→ **Text extract**
** start **

Today, after Anna and I  finished tracking some cuckoos at Cibola NWR, we swung past a flooded field bordering the Cornfield Nature Trail area, and there was a large mixed group of White-faced Ibis, Cattle Egrets, Greater Yellowlegs, Great Egrets and Long-billed Curlew foraging there. Upon closer inspection, we also picked out a nice ‘Western’ Willet and, even better, a beautiful ‘Western’ Whimbrel!

On July 23rd, Anna and I heard and, briefly, saw a Whimbrel fly over us near the Cornfield Nature Trail at Cibola NWR, along the Lower Colorado River, here in Arizona. Whimbrel are one of my favorite shorebirds, so I was happy to get the species as a state bird, but was a little disappointed at how poor a look we got and that, basically, it was a state ‘heard bird’ only. Luckily, today we were offered fantastic views of the bird as it foraged alongside Long-billed Curlew. The Whimbrel we saw today appeared to be a female of the western subspecies (Numenius phaeopus  ‘rufiventris‘ ) based on coloration and size (this bird was the same size as the nearby male Long-billed Curlew). However, the ‘rufiventris’ subspecies has not been officially recognized as it’s own subspecies currently, and is still considered part of  the North American subspecies N. p. ‘hudsonicus’.

** end **

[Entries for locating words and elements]
** start **

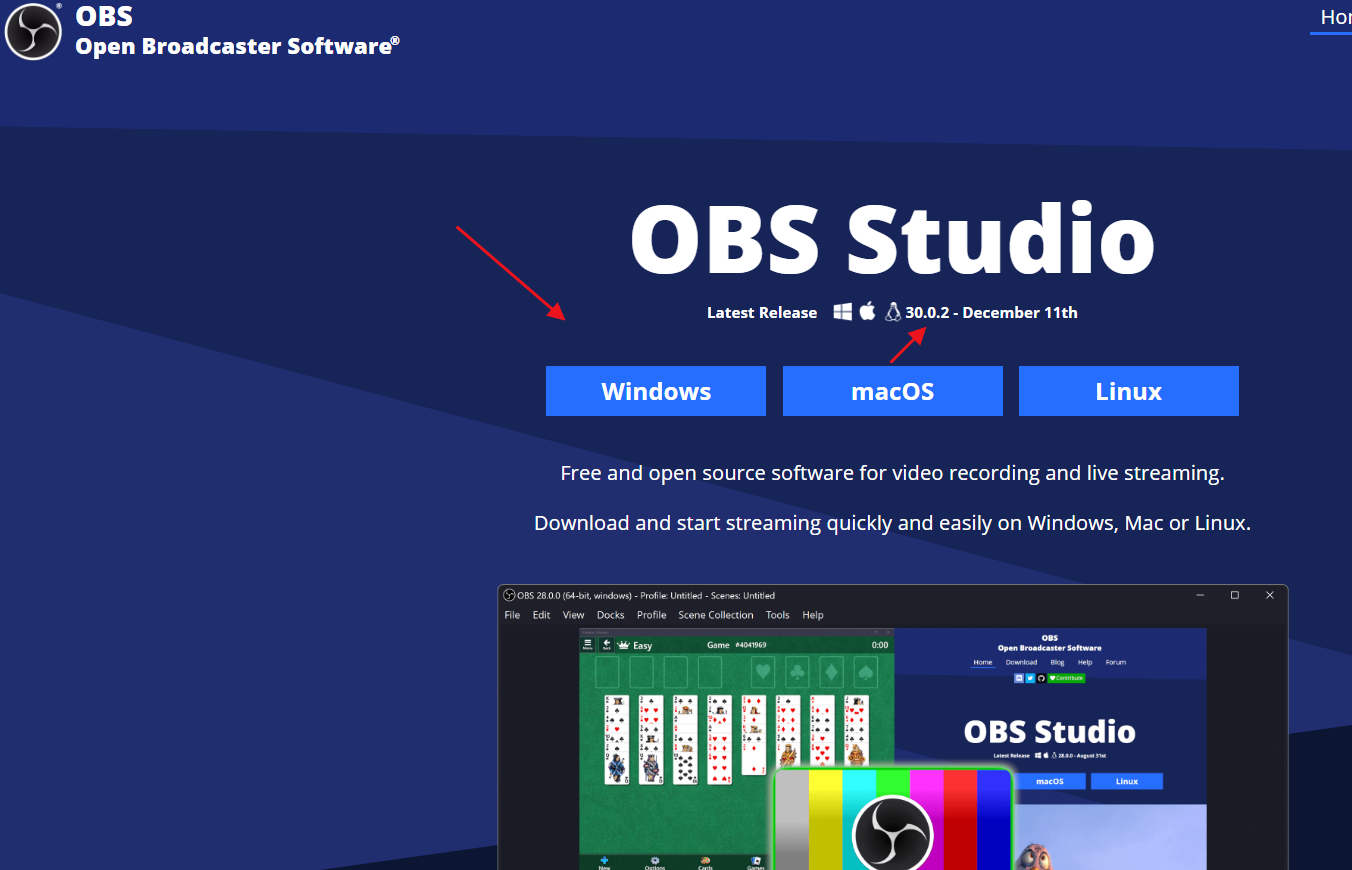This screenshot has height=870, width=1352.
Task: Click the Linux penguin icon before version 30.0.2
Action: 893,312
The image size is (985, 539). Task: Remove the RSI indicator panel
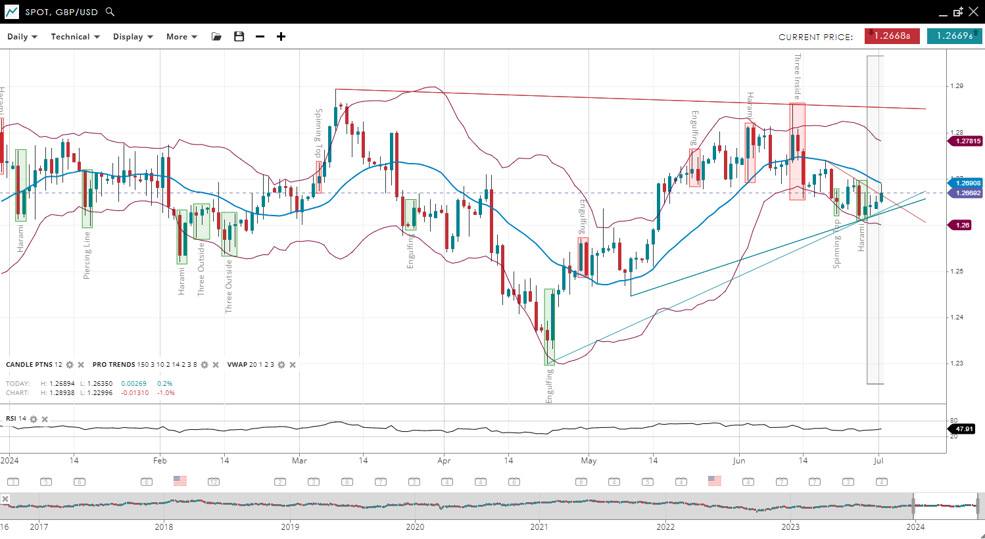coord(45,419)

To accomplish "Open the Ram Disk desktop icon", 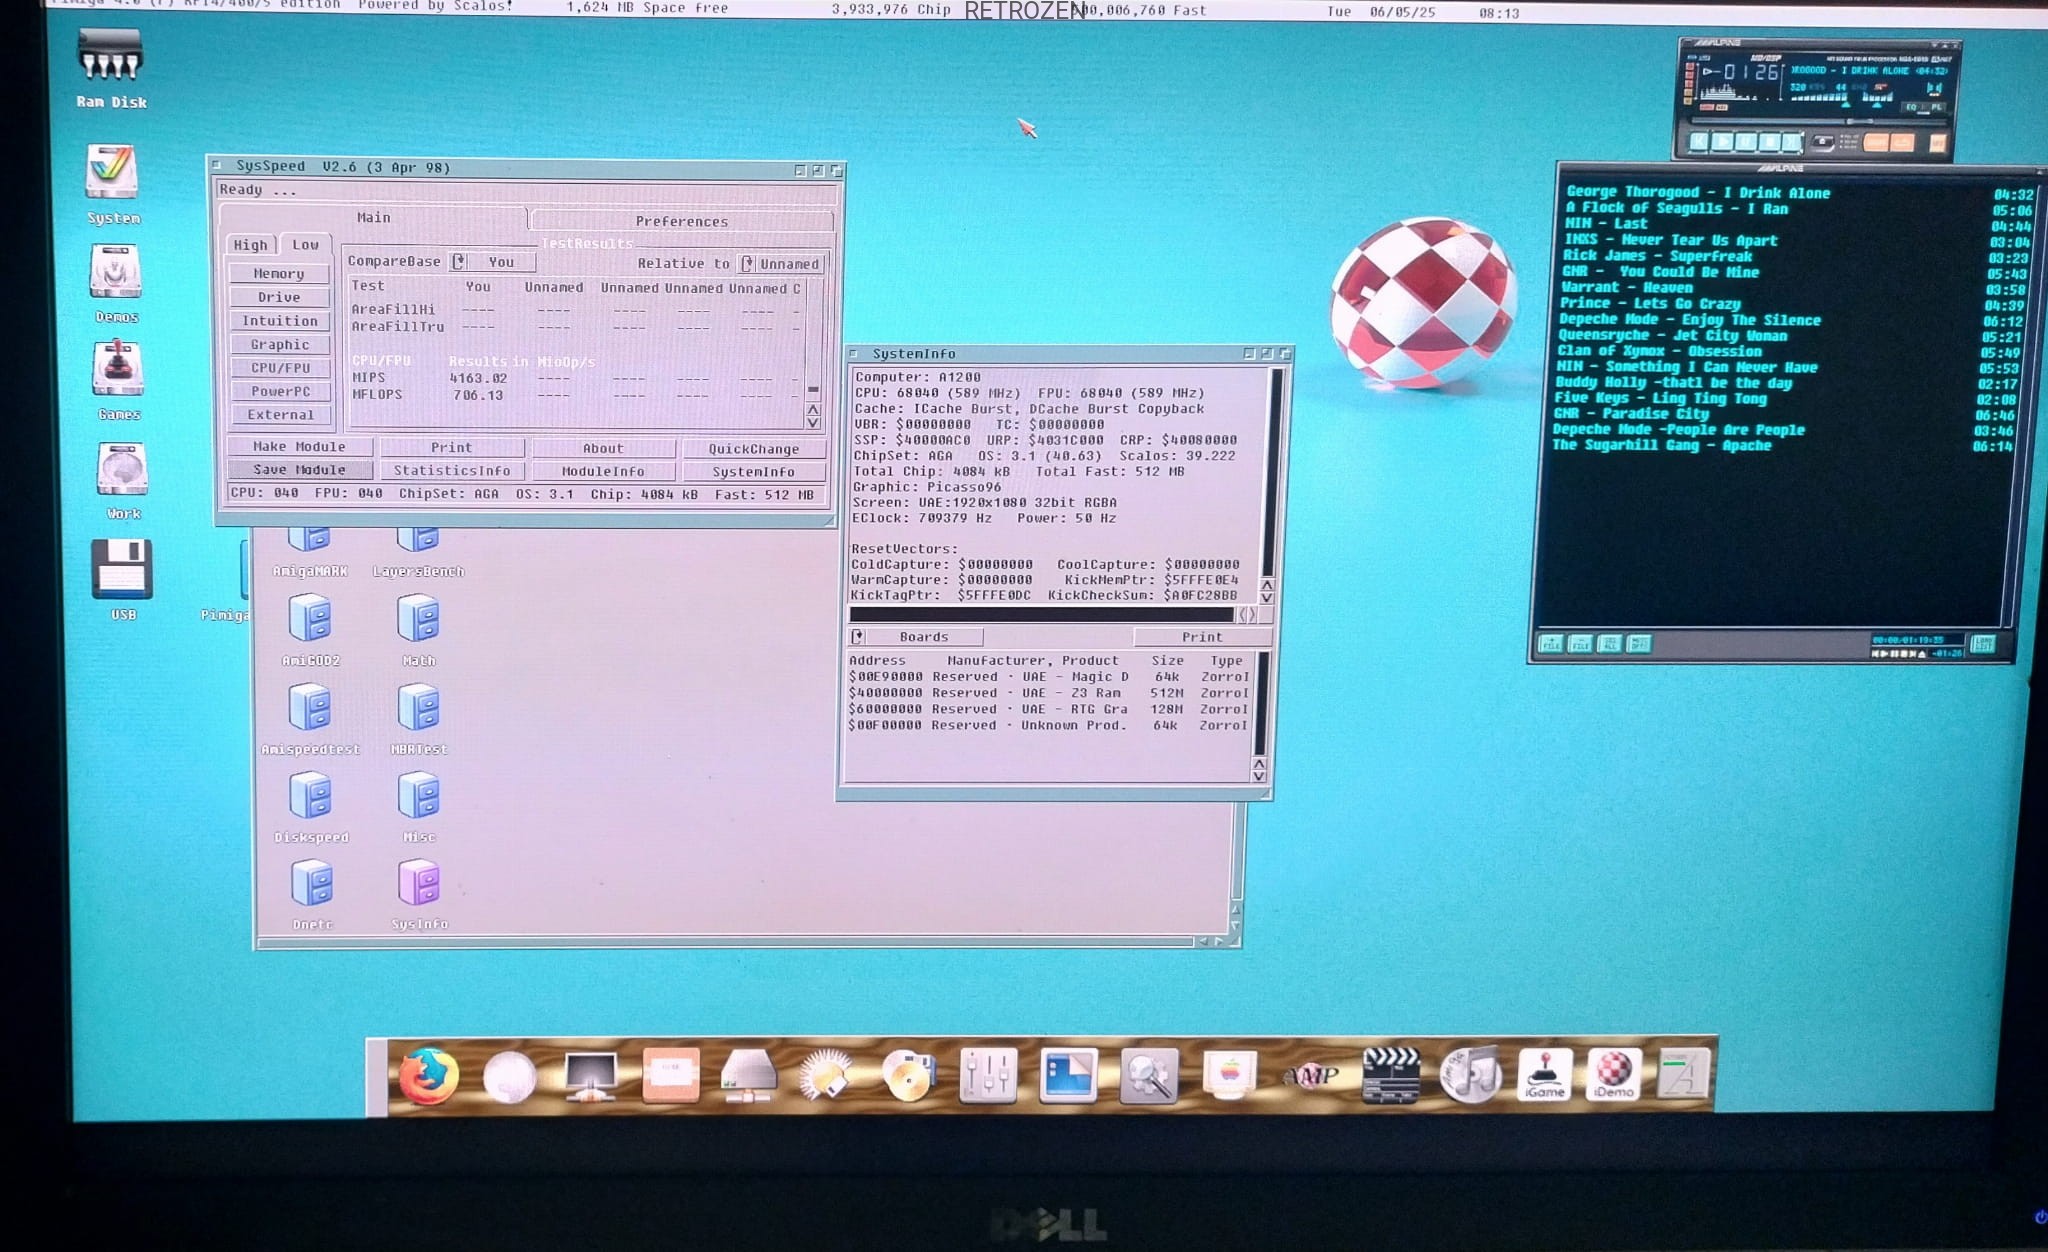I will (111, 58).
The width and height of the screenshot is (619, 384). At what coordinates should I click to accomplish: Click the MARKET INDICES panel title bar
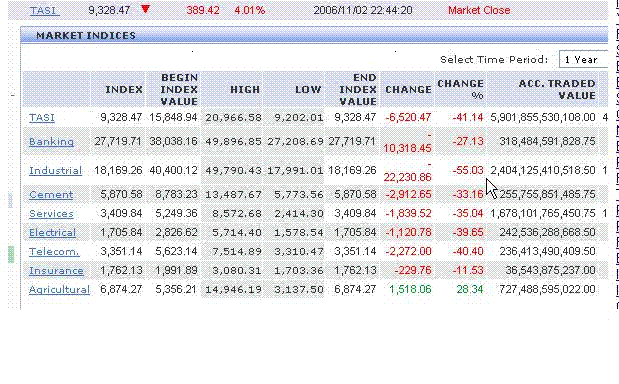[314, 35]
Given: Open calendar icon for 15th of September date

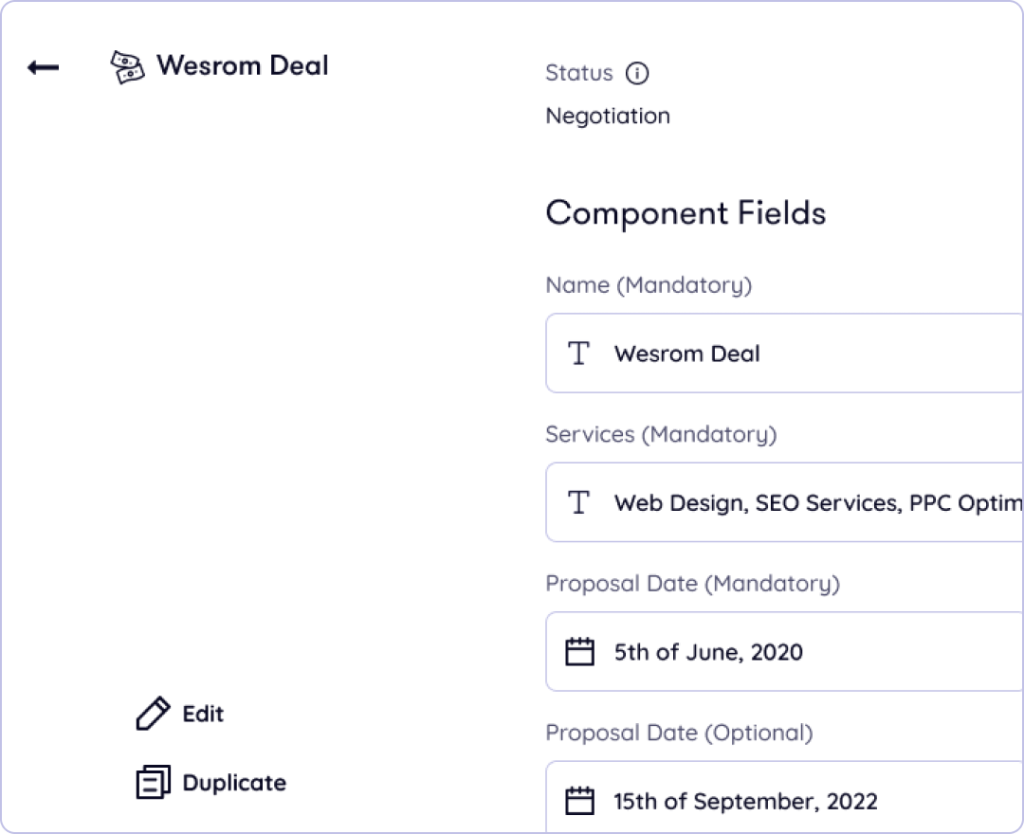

** end **

→ **Things to do**
1. Answer these questions from the Whimbrel post:
(a) On what date did Anna and the writer first hear and briefly see a Whimbrel?
(b) Which species was the Whimbrel foraging beside when it gave fantastic views?
(c) Which North American subspecies is the ‘rufiventris’ form still considered part of?
2. Summarize the Whimbrel post in two sentences.
3. Pull out the part of the Whimbrel post that begins at the words "On July 23rd, Anna" and stops after "N. p. ‘hudsonicus’.".

→ **Solutions to each task**
1.
(a) July 23rd.
(b) Long-billed Curlew.
(c) N. p. ‘hudsonicus’.

2. After tracking cuckoos at Cibola NWR, Anna and the writer found a large mixed group of birds in a flooded field near the Cornfield Nature Trail, including a ‘Western’ Willet and a ‘Western’ Whimbrel. The Whimbrel had been only heard and briefly seen there on July 23rd, but this time it gave fantastic views and appeared to be a female of the western ‘rufiventris’ form, which is not currently recognized as its own subspecies.

3.
On July 23rd, Anna and I heard and, briefly, saw a Whimbrel fly over us near the Cornfield Nature Trail at Cibola NWR, along the Lower Colorado River, here in Arizona. Whimbrel are one of my favorite shorebirds, so I was happy to get the species as a state bird, but was a little disappointed at how poor a look we got and that, basically, it was a state ‘heard bird’ only. Luckily, today we were offered fantastic views of the bird as it foraged alongside Long-billed Curlew. The Whimbrel we saw today appeared to be a female of the western subspecies (Numenius phaeopus  ‘rufiventris‘ ) based on coloration and size (this bird was the same size as the nearby male Long-billed Curlew). However, the ‘rufiventris’ subspecies has not been officially recognized as it’s own subspecies currently, and is still considered part of  the North American subspecies N. p. ‘hudsonicus’.